=== EXERCISE OBJECTIVE ===
Starting at the line with "Task: Open the paper plane send icon" and ending at the line with "Click the Confirm Modification button", print exactly the lines of the entries below. Pictures do not belong in the copy.

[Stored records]
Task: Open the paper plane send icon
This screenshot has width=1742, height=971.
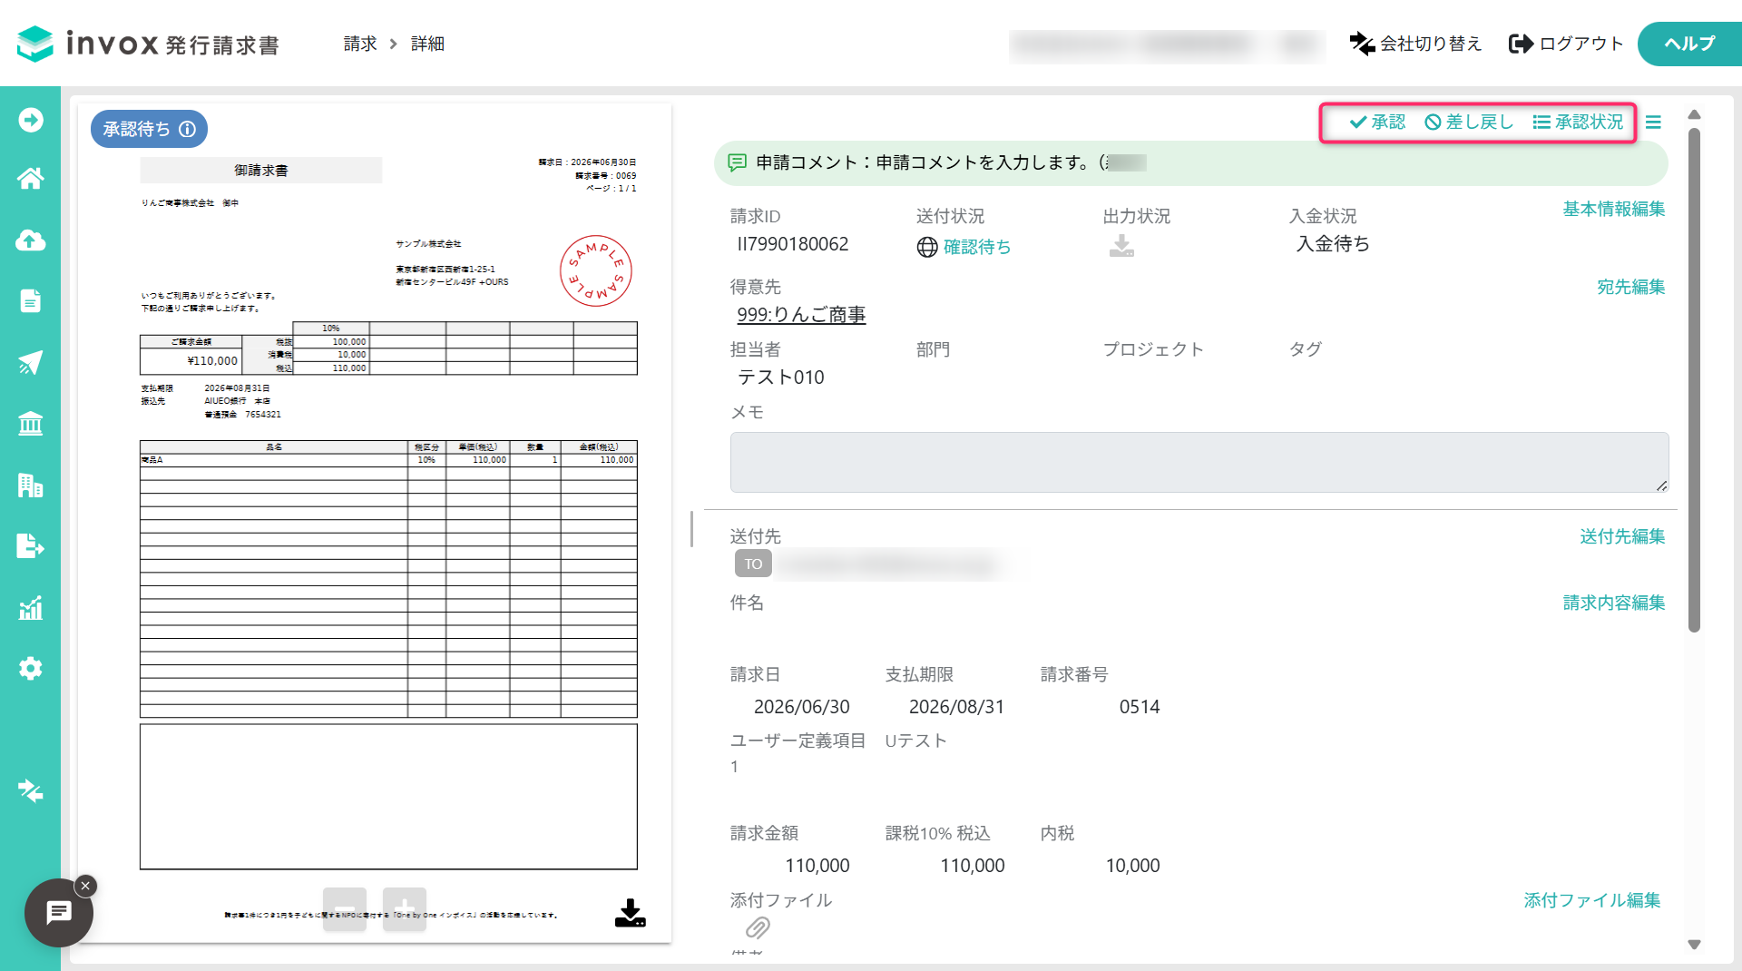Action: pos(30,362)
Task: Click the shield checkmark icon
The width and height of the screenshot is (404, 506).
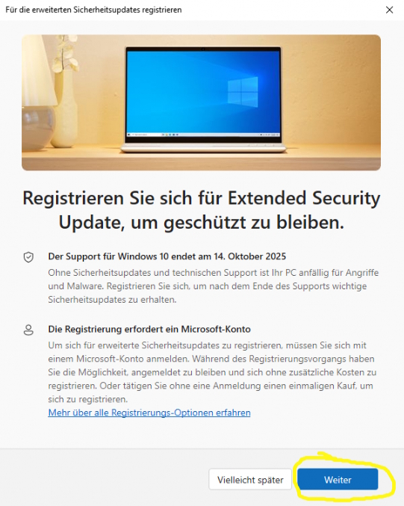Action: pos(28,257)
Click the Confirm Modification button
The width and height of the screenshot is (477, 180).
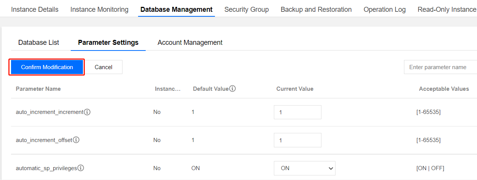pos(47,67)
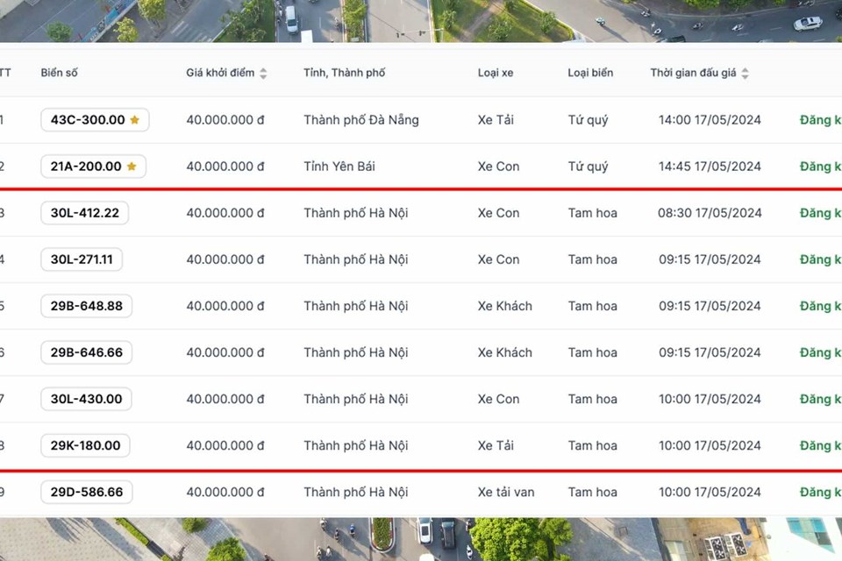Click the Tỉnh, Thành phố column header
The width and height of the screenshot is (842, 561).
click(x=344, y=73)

--

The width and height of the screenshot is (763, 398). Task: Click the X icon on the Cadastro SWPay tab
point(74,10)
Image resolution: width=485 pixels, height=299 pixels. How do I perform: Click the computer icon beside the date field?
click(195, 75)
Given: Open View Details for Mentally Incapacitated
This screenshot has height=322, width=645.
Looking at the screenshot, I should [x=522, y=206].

=== REPLY TO THE TASK ===
Task: Open the paper plane send icon
This screenshot has width=1742, height=971.
Action: pos(30,362)
Task: Click the shield checkmark icon
The width and height of the screenshot is (404, 506).
Action: pos(28,257)
Click the Confirm Modification button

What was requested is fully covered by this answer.